Page added on February 25, 2008
BERLIN: In a court case closely watched by investors, a Texas company is accusing Gazprom of refusing to honor an investment and property agreement in one of Russia’s biggest gas fields.
Richard Moncrief, chairman of Moncrief Oil International, said he had decided to use the German courts to establish what he says is a 40 percent stake worth $12 billion, in the vast Yuzhno-Russkoye gas field of western Siberia. The field is intended to supply the underwater Nord Stream pipeline, through which Russia will be able to supply natural gas directly to Germany and Western Europe, bypassing Ukraine, Belarus and Poland.
Gazprom, owned by the Russian state, is the world’s largest gas company, with a vast network of fields in the Arctic and Siberia.
Moncrief obtained the stake in the Yuzhno-Russkoye field a decade ago, with a Gazprom subsidiary holding the remainder, according to documents filed in court in connection with the lawsuit and reviewed by the International Herald Tribune.

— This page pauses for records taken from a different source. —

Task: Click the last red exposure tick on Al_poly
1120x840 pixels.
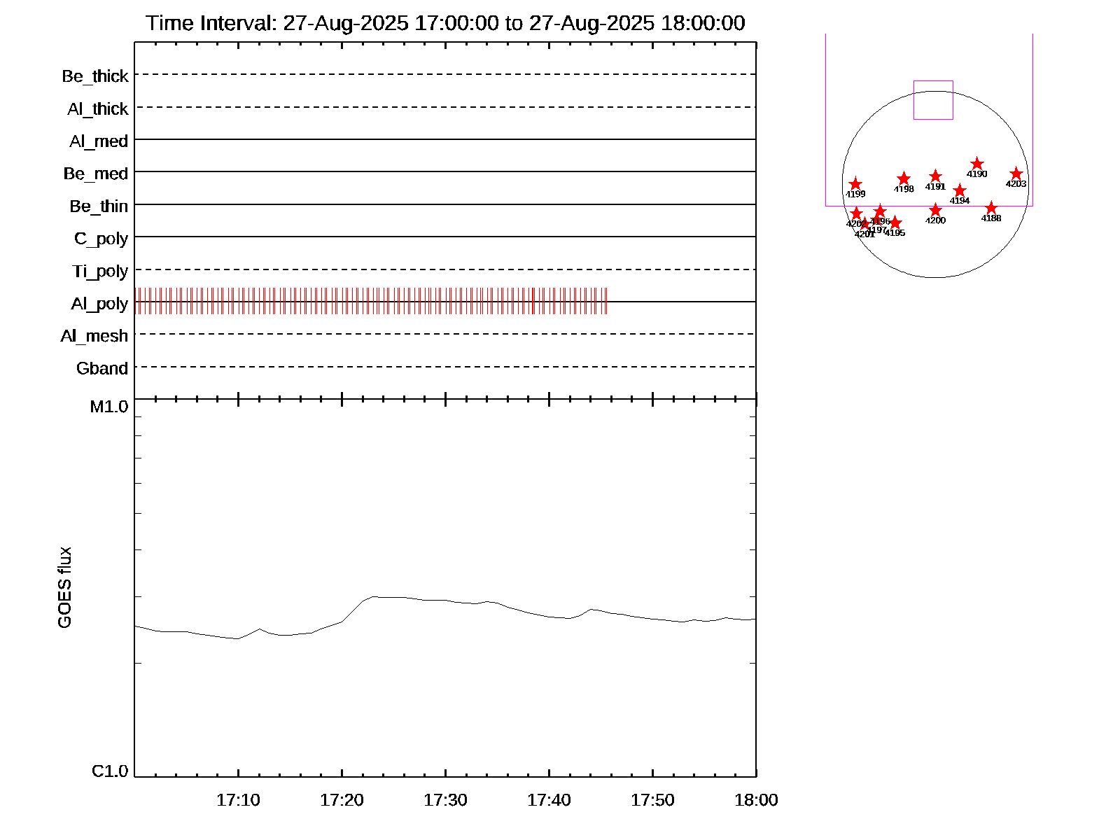Action: click(x=606, y=301)
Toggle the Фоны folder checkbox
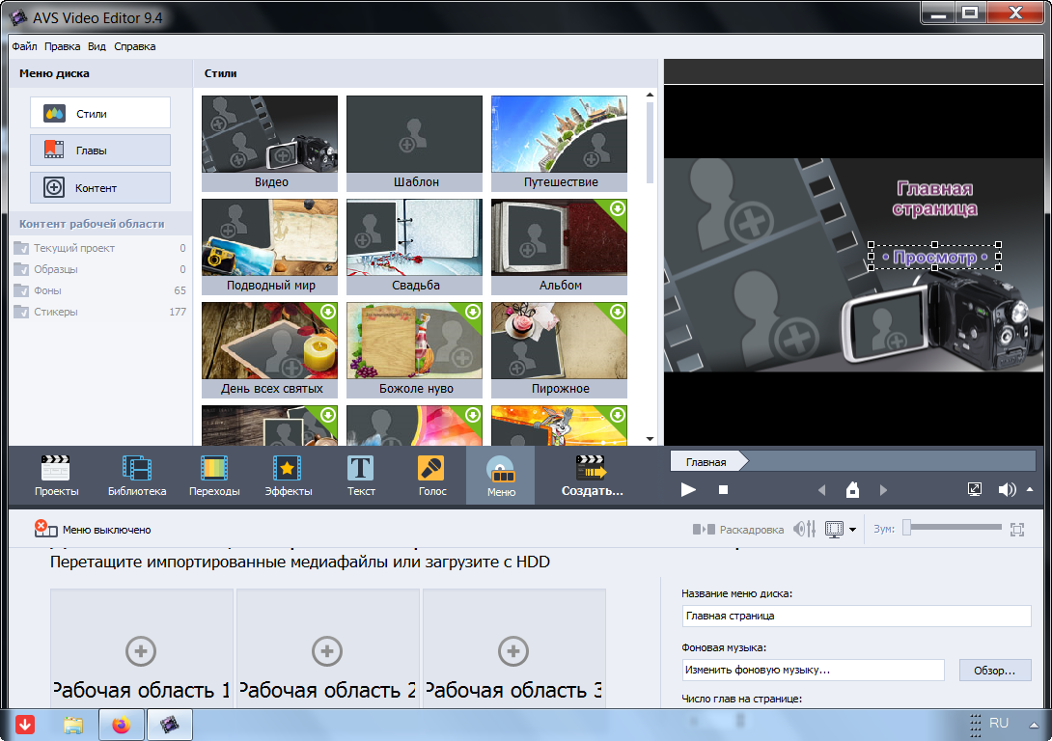The height and width of the screenshot is (741, 1052). pyautogui.click(x=21, y=291)
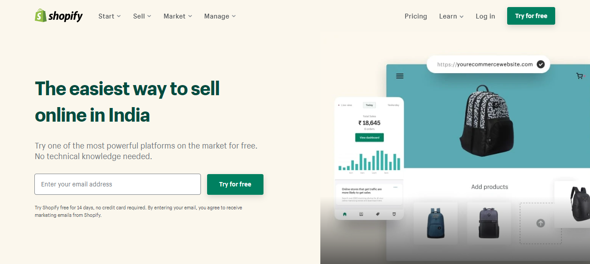Click the checkmark beside the website URL
The width and height of the screenshot is (590, 264).
(541, 64)
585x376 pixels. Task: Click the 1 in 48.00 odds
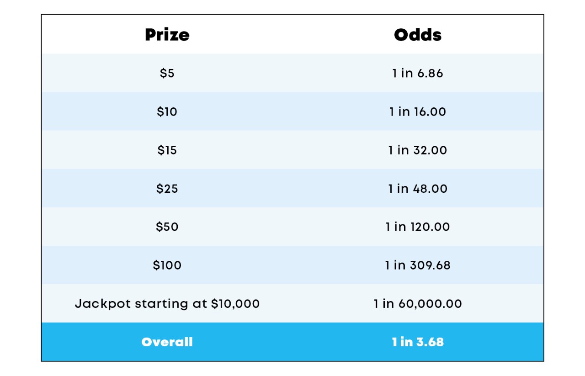[418, 188]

Moncrief insists that his claim is still valid, while Gazprom has neither rejected nor accepted it.
His hopes, he said, were now pinned on the Landgericht Berlin, a regional court that will decide within a few weeks whether Moncrief can begin proceedings against Gazprom in the German capital.
If so, it could cause Gazprom “just a little embarrassment,” according to Anders Aslund, a Russia specialist at the Peterson Institute for International Economics in Washington.
“Taking over gas fields one by one has been a standard way of doing business by Gazprom,” he said. “Few companies which have dared challenge Russia in the courts have won.”